Se equivoca en el fondo porque insiste en reclamar dos objetivos incompatibles: que no dependamos de los mercados (y por tanto que no tengamos que colocar nuestra en el mercado) y que no dejemos de endeudarnos (y por tanto que sigamos dependiendo de los mercados a la hora de colocar nuestros bonos). Lo ideal, por supuesto, sería que nuestros políticos no gastaran más de lo que ingresan, pero amplios sectores de la izquierda prefieren la prodigalidad a la austeridad, sobre todo cuando el despilfarro lo pueden cargar, mediante la deuda, a la cuenta corriente de nuestros hijos y nietos.
Pero sindicatos e indignados yerran también en las formas. En unos momentos en los que los inversores extranjeros observan con extrema desconfianza no sólo nuestra capacidad para devolverles el dinero sino también nuestra determinación para hacerlo, estas manifestaciones que promueve la izquierda para el próximo día 6 de septiembre sólo conseguirán acercar a nuestro país, dentro del imaginario de los ahorradores internacionales, a las algaradas callejeras que se han vivido en Grecia durante los últimos meses.

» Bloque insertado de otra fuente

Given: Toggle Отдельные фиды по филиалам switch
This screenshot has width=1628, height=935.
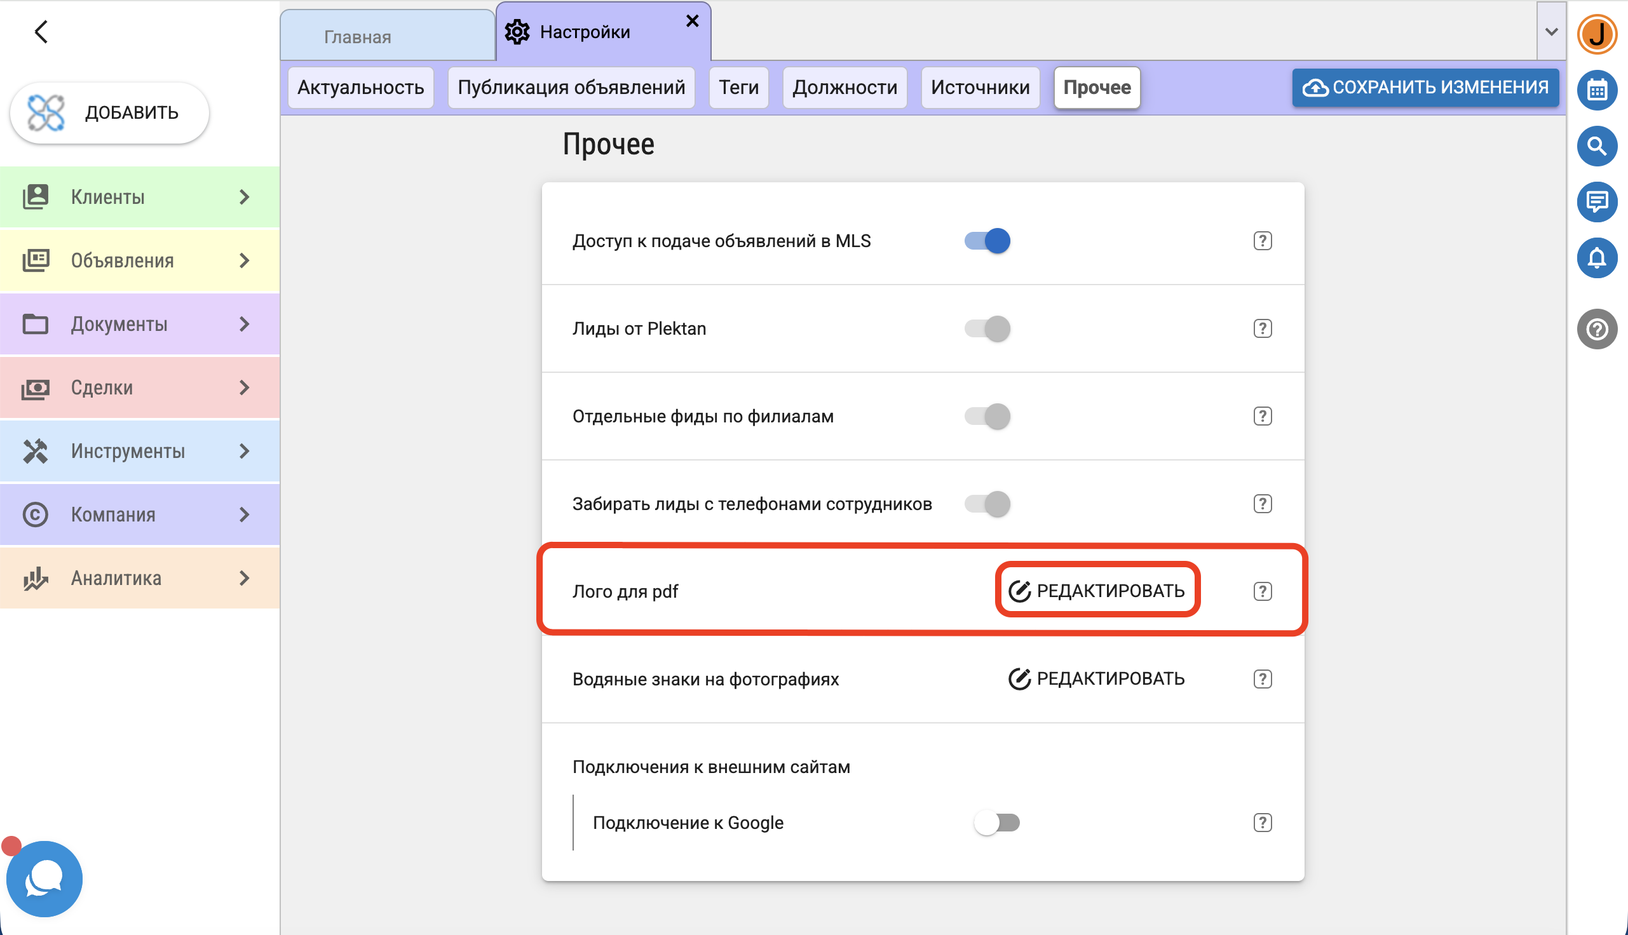Looking at the screenshot, I should point(987,416).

No, si de algo deberíamos estar molestos los españoles es de que nuestros políticos no se hayan atado lo suficiente las manos como para evitar que se repitan episodios tan lamentables como la gestión de los sucesivos Ejecutivos de Zapatero. De salir a la calle, deberíamos hacerlo para exigir que nuestros políticos sean lo suficientemente diligentes como para honrar hasta el último céntimo de sus deudas y para reforzar nuestra credibilidad como país. La alternativa izquierdista de acabar de hundirla no puede ser más ruinosa.